Place each line of the records, from the start through the line containing "click(x=709, y=306)", into a JSON list of strings, with one string per line and no blank lines. Leave the pictures out of the answer.

(Extracted records)
START

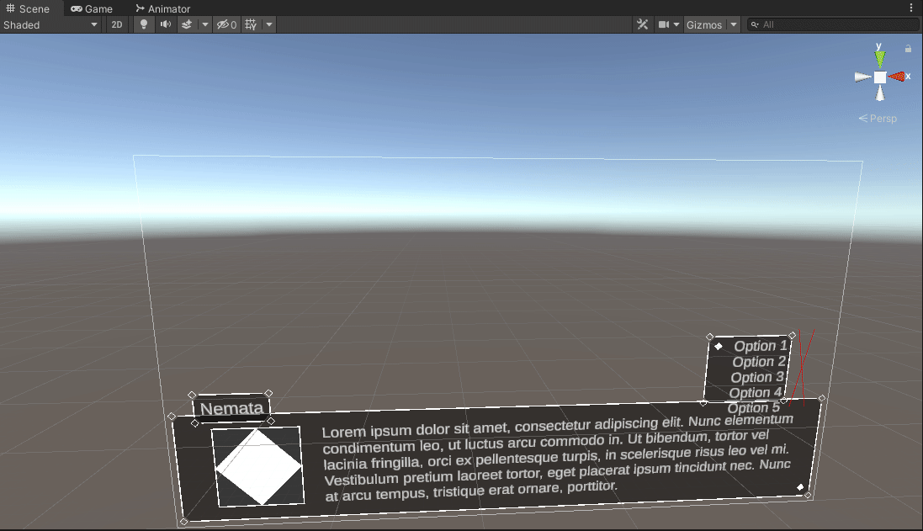Open the Shaded draw mode dropdown
This screenshot has width=923, height=531.
[50, 24]
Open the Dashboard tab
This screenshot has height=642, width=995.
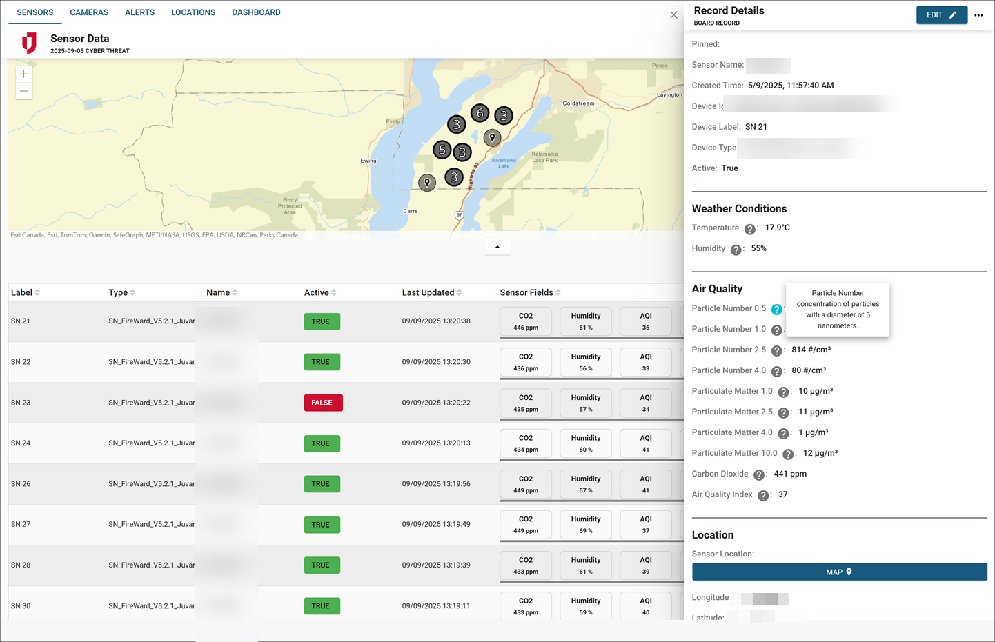click(256, 12)
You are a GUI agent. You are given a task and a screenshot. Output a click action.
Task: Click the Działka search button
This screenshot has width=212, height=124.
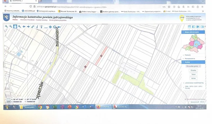[x=193, y=71]
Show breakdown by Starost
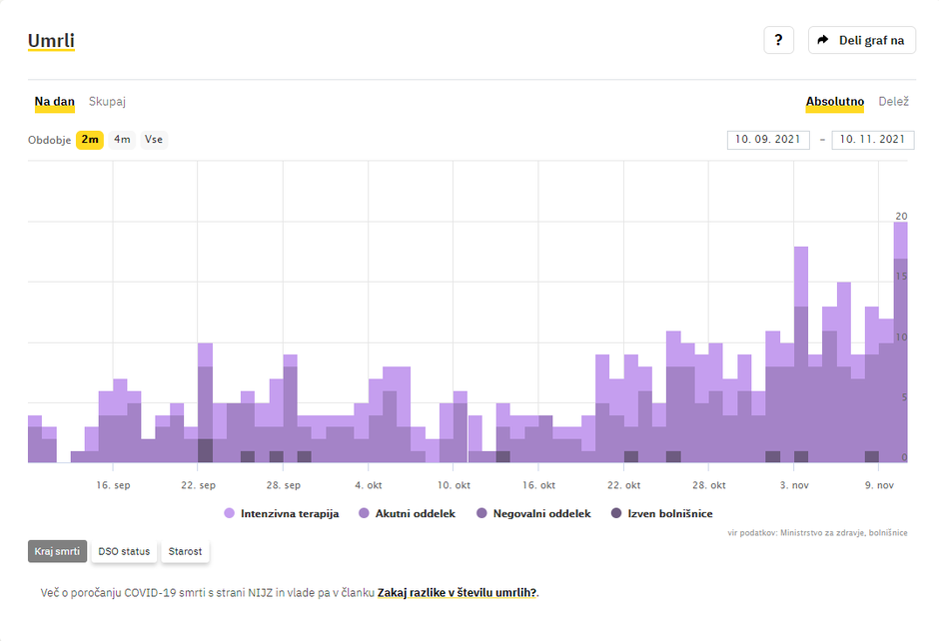The width and height of the screenshot is (939, 641). (x=185, y=551)
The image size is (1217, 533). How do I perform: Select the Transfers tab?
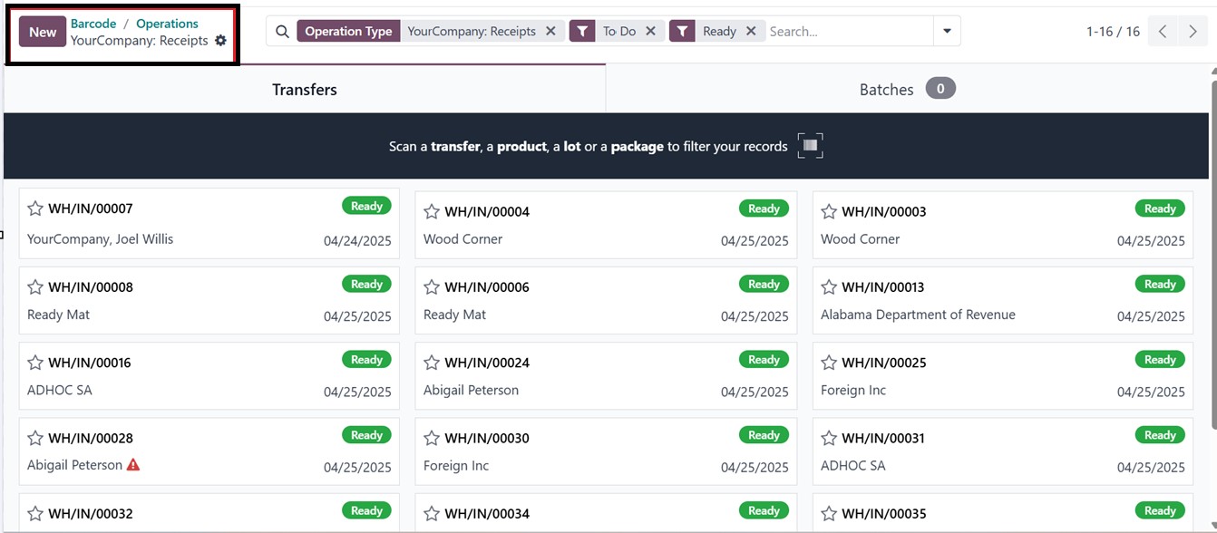(305, 89)
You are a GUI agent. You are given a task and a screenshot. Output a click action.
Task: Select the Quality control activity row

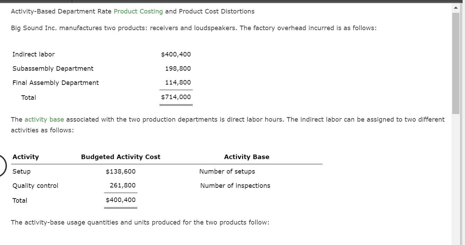35,185
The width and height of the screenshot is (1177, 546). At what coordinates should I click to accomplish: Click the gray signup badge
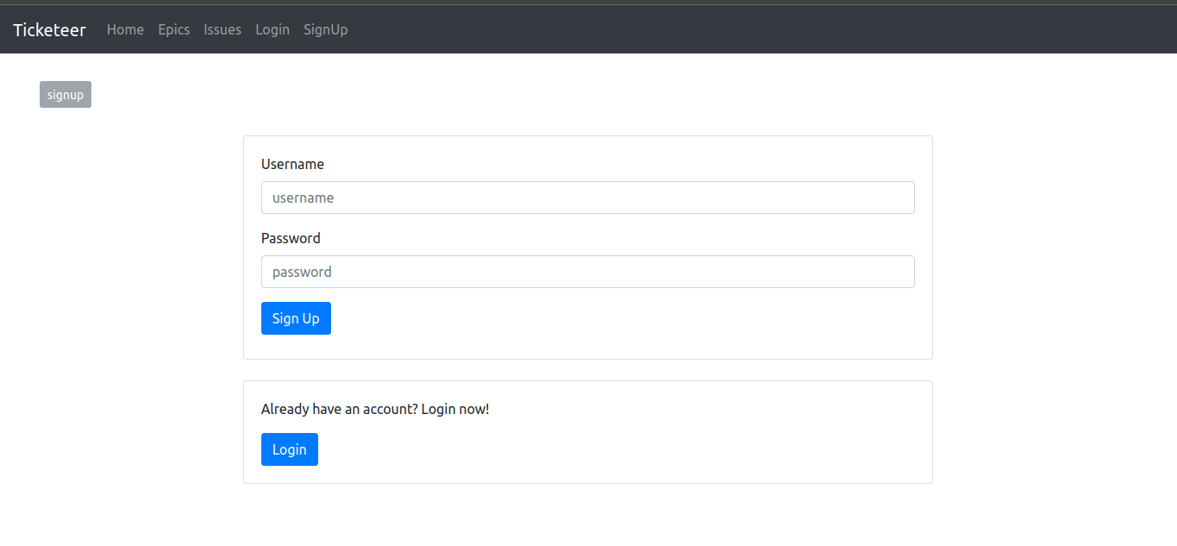[x=65, y=94]
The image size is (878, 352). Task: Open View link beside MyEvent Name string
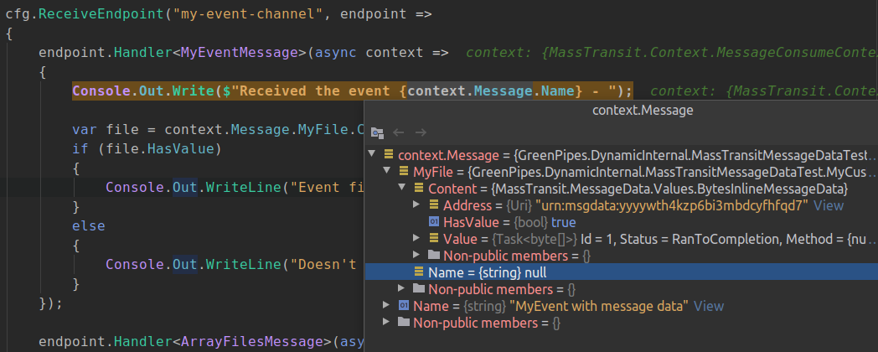click(x=709, y=306)
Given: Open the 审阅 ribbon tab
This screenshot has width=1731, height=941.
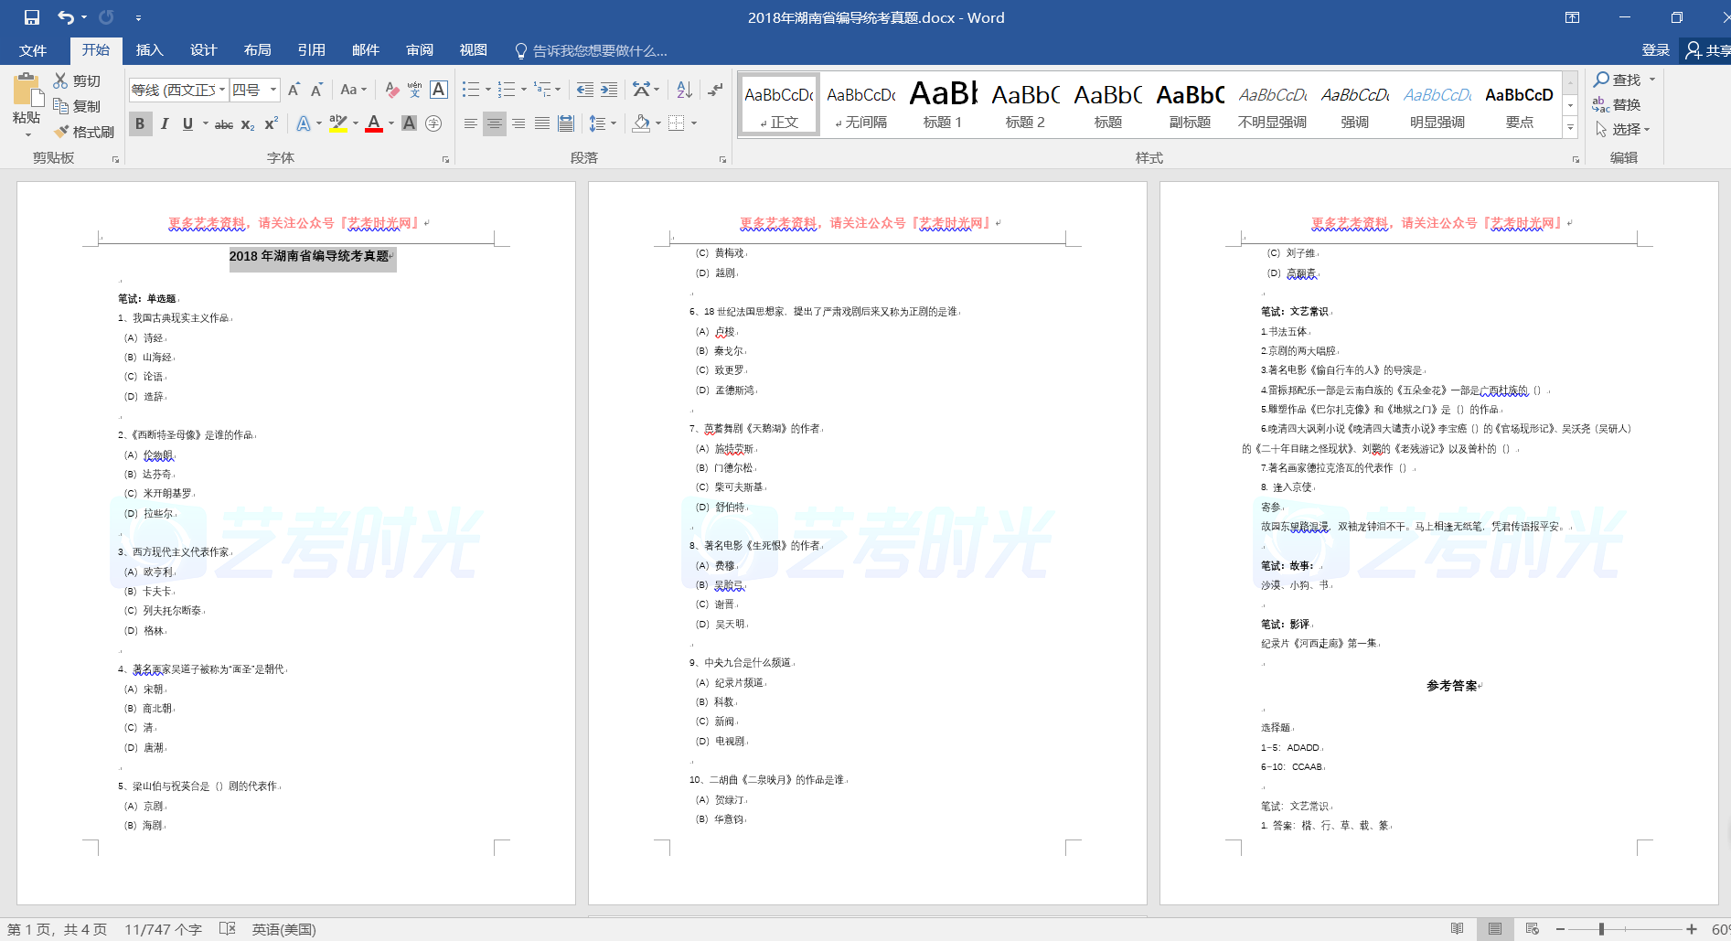Looking at the screenshot, I should (x=420, y=50).
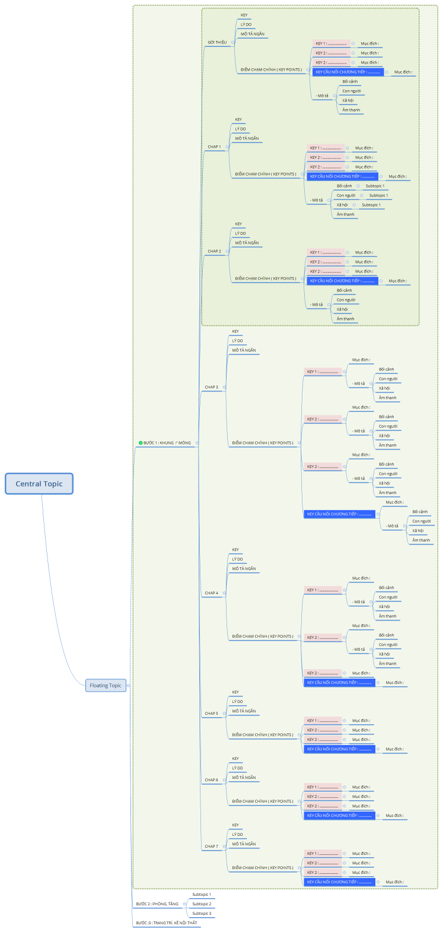The height and width of the screenshot is (932, 443).
Task: Collapse the Floating Topic branch circle
Action: pyautogui.click(x=129, y=685)
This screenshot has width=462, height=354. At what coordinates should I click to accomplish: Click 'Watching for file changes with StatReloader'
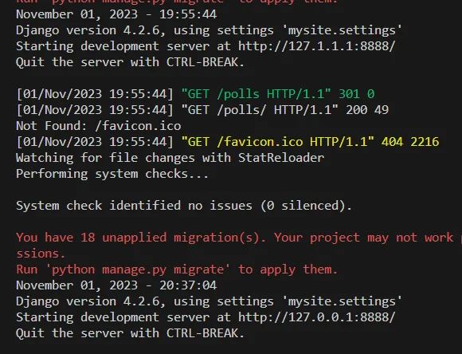[x=170, y=158]
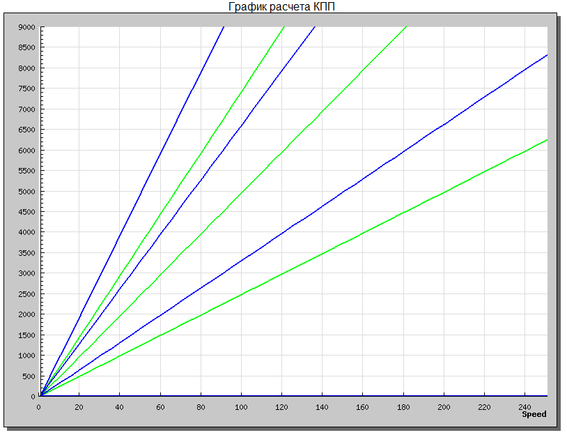Click the 0 label on the y-axis

pyautogui.click(x=33, y=396)
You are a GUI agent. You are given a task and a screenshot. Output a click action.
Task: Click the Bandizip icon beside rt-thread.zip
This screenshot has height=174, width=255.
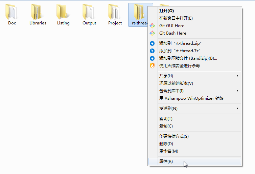point(152,43)
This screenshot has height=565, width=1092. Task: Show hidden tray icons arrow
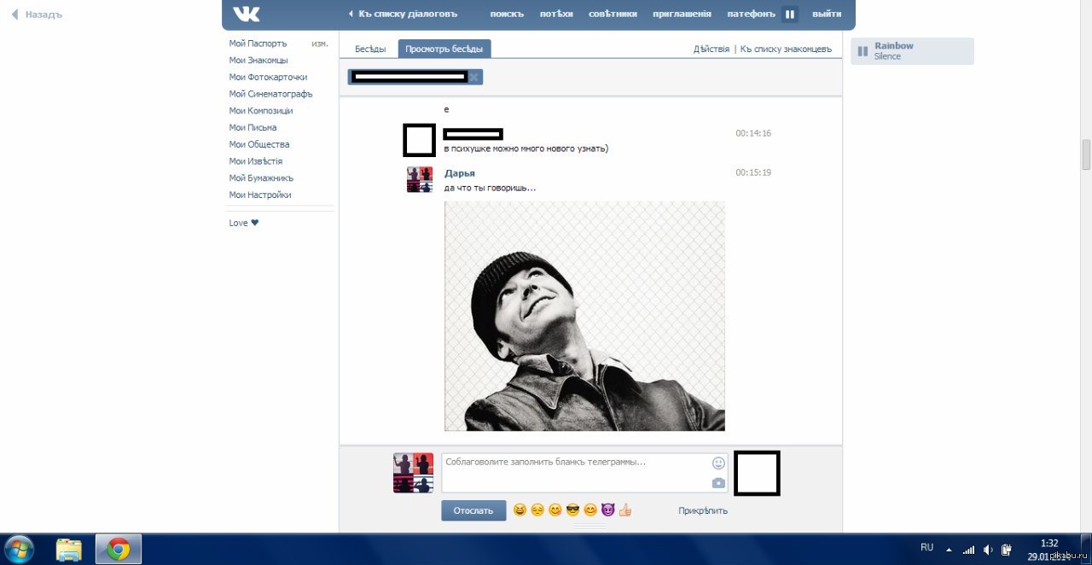pos(949,549)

END

■ **Task response**
[
  "Open the Shaded draw mode dropdown",
  "This screenshot has width=923, height=531.",
  "[50, 24]",
  "Open the Dashboard tab",
  "This screenshot has height=642, width=995.",
  "click(256, 12)",
  "You are a GUI agent. You are given a task and a screenshot. Output a click action.",
  "Task: Click the Działka search button",
  "This screenshot has width=212, height=124.",
  "[x=193, y=71]",
  "Show breakdown by Starost",
  "The width and height of the screenshot is (939, 641). (x=185, y=551)",
  "The image size is (1217, 533). How do I perform: Select the Transfers tab?",
  "(305, 89)",
  "You are a GUI agent. You are given a task and a screenshot. Output a click action.",
  "Task: Select the Quality control activity row",
  "35,185",
  "The width and height of the screenshot is (1177, 546). At what coordinates should I click to accomplish: Click the gray signup badge",
  "[x=65, y=94]",
  "The image size is (878, 352). Task: Open View link beside MyEvent Name string",
  "click(x=709, y=306)"
]